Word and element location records
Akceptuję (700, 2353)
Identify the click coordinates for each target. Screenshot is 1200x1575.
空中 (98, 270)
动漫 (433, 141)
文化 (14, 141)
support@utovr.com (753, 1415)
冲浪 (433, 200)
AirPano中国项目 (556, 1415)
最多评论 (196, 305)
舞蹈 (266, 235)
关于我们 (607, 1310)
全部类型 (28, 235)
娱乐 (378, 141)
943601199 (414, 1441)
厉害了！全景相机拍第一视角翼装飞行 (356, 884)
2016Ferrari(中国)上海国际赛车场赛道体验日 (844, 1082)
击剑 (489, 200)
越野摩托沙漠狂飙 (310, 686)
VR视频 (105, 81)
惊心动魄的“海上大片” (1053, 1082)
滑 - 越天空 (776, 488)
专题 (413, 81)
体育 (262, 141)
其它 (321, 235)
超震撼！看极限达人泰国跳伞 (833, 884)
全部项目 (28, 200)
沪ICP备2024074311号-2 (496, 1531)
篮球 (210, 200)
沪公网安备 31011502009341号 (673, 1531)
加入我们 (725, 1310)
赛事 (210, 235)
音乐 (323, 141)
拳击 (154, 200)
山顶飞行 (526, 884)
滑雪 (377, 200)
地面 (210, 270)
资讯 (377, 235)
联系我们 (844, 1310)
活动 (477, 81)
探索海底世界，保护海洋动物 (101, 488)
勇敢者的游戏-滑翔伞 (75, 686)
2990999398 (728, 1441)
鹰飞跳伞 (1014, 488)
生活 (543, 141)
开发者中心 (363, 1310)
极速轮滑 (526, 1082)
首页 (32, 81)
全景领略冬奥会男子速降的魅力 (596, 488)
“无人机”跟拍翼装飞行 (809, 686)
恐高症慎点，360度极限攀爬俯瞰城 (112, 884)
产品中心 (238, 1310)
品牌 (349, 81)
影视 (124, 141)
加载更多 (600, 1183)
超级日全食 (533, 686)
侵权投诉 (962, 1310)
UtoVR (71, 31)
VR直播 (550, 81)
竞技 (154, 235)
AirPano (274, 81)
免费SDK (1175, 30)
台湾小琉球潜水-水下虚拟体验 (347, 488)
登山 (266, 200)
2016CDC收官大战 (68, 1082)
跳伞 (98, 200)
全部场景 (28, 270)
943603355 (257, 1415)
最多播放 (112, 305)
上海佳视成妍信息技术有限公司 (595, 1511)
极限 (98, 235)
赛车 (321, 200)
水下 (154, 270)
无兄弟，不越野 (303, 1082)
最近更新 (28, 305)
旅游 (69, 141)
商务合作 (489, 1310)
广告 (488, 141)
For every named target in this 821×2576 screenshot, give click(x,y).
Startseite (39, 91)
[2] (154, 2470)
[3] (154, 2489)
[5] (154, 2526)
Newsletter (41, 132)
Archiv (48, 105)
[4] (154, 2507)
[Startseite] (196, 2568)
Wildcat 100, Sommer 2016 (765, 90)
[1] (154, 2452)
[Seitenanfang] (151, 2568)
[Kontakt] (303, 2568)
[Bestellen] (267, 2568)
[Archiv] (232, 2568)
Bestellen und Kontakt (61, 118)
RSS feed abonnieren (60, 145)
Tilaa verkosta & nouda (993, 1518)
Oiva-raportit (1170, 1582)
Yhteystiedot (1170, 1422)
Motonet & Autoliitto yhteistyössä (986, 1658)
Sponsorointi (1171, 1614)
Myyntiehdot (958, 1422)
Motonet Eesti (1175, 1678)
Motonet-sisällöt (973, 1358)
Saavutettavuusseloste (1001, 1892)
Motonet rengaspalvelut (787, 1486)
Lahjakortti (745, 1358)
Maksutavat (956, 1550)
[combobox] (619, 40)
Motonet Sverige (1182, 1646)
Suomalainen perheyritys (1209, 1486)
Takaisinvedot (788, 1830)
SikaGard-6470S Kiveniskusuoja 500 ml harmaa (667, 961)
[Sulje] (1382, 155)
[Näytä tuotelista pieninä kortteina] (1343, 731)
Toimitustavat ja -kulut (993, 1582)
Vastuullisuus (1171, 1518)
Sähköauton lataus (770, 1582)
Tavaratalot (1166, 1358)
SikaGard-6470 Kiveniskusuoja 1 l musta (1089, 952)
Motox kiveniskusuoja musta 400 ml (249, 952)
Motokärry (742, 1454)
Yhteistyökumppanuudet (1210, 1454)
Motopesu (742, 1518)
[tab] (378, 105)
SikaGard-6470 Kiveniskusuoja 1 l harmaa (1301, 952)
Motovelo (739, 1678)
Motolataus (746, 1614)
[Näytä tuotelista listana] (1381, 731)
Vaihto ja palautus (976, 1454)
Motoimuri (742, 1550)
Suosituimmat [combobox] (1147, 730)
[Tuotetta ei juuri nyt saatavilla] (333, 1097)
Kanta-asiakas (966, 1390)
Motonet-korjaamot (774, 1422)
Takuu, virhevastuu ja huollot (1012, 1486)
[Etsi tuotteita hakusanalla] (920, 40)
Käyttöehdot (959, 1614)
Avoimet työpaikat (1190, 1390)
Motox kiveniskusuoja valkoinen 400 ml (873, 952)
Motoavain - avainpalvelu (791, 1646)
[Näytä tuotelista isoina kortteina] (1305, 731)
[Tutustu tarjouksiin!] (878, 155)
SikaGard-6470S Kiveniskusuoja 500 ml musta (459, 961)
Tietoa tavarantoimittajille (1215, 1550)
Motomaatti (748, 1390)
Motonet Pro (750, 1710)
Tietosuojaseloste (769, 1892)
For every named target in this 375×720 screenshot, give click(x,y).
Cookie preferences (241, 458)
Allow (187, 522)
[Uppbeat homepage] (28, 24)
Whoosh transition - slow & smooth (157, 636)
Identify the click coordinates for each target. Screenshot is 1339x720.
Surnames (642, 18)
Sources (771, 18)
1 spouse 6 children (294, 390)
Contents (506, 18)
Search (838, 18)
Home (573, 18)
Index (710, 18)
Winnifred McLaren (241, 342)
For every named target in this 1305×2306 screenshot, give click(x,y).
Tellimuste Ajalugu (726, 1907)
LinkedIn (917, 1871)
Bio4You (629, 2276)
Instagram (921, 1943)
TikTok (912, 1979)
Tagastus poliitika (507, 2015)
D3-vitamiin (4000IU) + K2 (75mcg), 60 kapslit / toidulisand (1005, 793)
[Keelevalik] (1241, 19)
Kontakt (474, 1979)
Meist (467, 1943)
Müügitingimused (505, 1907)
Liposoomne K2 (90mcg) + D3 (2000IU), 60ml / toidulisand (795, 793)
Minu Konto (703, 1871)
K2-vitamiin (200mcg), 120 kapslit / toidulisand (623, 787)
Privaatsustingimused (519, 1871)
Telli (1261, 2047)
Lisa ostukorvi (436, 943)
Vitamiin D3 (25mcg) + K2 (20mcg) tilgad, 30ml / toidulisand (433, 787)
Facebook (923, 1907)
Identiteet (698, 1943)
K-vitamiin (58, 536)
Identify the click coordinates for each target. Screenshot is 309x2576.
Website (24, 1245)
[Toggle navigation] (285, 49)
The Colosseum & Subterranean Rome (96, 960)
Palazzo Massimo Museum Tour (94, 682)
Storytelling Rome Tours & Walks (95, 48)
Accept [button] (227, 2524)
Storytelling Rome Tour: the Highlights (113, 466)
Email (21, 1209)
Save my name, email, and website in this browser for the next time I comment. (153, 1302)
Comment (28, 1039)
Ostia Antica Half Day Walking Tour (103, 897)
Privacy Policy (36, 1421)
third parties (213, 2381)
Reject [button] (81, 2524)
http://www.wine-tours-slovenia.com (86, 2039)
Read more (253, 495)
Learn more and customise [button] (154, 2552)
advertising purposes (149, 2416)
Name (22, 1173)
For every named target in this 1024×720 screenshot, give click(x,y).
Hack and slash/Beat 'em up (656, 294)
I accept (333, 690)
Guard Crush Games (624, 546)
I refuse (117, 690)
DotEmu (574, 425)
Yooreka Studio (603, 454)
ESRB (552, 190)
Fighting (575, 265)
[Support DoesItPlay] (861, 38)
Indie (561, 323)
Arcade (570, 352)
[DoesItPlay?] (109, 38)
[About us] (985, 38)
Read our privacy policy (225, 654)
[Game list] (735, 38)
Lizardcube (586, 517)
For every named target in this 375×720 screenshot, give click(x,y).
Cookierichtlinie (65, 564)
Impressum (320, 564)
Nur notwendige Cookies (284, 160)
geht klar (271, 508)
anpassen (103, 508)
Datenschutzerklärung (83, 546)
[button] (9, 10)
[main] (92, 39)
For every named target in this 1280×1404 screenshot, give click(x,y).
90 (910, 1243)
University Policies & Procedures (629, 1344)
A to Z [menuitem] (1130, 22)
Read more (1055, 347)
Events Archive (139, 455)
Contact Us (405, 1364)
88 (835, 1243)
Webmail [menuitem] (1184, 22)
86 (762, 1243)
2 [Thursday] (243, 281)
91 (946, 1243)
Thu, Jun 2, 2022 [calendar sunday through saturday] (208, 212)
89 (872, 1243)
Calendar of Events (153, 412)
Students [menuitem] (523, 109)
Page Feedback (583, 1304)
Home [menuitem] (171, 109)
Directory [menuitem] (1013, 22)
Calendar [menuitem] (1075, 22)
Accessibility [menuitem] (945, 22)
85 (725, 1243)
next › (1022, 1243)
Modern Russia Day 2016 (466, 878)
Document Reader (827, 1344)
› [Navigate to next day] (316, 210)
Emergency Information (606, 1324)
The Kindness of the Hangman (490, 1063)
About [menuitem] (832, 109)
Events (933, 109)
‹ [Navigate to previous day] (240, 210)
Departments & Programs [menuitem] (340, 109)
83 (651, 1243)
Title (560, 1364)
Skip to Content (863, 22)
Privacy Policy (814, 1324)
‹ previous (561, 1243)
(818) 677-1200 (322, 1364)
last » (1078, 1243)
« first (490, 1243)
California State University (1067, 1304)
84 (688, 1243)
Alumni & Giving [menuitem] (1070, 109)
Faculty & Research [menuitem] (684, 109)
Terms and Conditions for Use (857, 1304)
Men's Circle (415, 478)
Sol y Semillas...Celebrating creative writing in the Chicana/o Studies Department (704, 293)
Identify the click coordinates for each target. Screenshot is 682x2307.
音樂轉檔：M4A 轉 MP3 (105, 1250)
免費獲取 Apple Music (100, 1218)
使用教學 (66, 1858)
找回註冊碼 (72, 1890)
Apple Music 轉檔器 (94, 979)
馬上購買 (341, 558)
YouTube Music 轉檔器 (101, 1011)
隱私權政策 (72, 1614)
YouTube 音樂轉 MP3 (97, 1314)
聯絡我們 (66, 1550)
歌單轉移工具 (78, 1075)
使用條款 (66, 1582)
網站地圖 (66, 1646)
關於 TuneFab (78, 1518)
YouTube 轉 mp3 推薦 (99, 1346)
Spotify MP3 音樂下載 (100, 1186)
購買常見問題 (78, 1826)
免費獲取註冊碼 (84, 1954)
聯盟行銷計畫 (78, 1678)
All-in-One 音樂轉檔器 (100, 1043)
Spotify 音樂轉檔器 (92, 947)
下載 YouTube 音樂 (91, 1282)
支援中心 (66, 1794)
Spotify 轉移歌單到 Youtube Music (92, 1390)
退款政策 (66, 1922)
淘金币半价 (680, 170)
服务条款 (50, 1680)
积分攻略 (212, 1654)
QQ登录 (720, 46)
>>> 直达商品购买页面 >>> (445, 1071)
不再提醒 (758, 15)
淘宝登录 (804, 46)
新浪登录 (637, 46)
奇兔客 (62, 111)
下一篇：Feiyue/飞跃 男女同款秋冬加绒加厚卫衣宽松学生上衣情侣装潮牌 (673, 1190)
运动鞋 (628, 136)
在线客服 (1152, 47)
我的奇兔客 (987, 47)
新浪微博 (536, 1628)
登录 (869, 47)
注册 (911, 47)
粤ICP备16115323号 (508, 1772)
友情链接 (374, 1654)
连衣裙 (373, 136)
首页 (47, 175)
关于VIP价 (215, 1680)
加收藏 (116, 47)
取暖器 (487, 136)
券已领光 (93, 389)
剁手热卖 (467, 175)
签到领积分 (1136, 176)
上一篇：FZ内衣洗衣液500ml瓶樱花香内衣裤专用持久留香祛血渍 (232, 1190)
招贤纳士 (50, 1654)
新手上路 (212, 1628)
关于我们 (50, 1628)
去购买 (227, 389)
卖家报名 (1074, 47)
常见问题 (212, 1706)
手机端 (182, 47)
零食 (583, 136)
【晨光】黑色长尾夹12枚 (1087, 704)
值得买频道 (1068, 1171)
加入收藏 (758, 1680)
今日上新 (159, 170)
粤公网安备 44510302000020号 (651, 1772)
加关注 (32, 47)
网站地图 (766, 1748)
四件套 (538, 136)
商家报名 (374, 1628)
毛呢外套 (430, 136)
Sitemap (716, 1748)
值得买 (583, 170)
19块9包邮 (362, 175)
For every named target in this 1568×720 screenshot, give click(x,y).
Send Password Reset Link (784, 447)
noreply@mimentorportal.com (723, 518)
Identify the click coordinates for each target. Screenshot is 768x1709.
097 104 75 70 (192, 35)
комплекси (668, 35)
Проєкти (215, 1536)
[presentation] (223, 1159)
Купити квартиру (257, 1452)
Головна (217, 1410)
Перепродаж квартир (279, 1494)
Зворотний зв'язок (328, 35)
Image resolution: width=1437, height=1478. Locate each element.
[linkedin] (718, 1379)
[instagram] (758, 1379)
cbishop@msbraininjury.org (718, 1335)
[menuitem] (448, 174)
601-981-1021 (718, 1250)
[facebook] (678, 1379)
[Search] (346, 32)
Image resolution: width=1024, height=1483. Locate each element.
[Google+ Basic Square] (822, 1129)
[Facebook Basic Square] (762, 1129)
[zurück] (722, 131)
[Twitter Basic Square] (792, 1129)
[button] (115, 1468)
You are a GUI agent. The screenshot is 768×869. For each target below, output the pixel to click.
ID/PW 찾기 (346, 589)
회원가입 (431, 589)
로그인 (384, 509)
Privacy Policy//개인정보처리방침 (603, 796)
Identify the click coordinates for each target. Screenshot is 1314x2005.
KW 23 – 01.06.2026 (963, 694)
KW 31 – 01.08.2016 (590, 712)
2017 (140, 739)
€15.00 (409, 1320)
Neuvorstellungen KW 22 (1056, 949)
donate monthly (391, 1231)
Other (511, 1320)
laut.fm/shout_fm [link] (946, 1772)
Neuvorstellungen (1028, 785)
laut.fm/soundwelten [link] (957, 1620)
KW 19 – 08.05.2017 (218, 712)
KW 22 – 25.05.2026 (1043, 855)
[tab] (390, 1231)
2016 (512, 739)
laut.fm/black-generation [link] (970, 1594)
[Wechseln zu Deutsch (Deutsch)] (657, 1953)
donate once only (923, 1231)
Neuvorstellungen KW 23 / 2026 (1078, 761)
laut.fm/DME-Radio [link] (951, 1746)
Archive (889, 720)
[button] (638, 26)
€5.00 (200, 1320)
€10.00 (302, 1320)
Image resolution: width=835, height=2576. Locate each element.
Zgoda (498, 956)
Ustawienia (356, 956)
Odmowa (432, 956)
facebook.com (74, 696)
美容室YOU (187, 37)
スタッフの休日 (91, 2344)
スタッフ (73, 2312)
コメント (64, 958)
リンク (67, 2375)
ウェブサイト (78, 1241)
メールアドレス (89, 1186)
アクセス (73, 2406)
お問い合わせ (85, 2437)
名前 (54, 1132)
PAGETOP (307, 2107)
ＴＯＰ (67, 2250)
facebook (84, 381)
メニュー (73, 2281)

→ **Directive**: Convert the entries between the lines holding "Yhteystiedot (1170, 1422)" and "[tab] (378, 105)", inclusive, into a JSON list of strings, one string per line, leaving out any blank lines.

→ **Solution to this task**:
[
  "Yhteystiedot (1170, 1422)",
  "Motonet & Autoliitto yhteistyössä (986, 1658)",
  "Sponsorointi (1171, 1614)",
  "Myyntiehdot (958, 1422)",
  "Motonet Eesti (1175, 1678)",
  "Motonet-sisällöt (973, 1358)",
  "Saavutettavuusseloste (1001, 1892)",
  "Motonet rengaspalvelut (787, 1486)",
  "Lahjakortti (745, 1358)",
  "Maksutavat (956, 1550)",
  "[combobox] (619, 40)",
  "Motonet Sverige (1182, 1646)",
  "Suomalainen perheyritys (1209, 1486)",
  "Takaisinvedot (788, 1830)",
  "SikaGard-6470S Kiveniskusuoja 500 ml harmaa (667, 961)",
  "[Sulje] (1382, 155)",
  "[Näytä tuotelista pieninä kortteina] (1343, 731)",
  "Toimitustavat ja -kulut (993, 1582)",
  "Vastuullisuus (1171, 1518)",
  "Sähköauton lataus (770, 1582)",
  "Tavaratalot (1166, 1358)",
  "SikaGard-6470 Kiveniskusuoja 1 l musta (1089, 952)",
  "Motox kiveniskusuoja musta 400 ml (249, 952)",
  "Motokärry (742, 1454)",
  "Yhteistyökumppanuudet (1210, 1454)",
  "Motopesu (742, 1518)",
  "[tab] (378, 105)"
]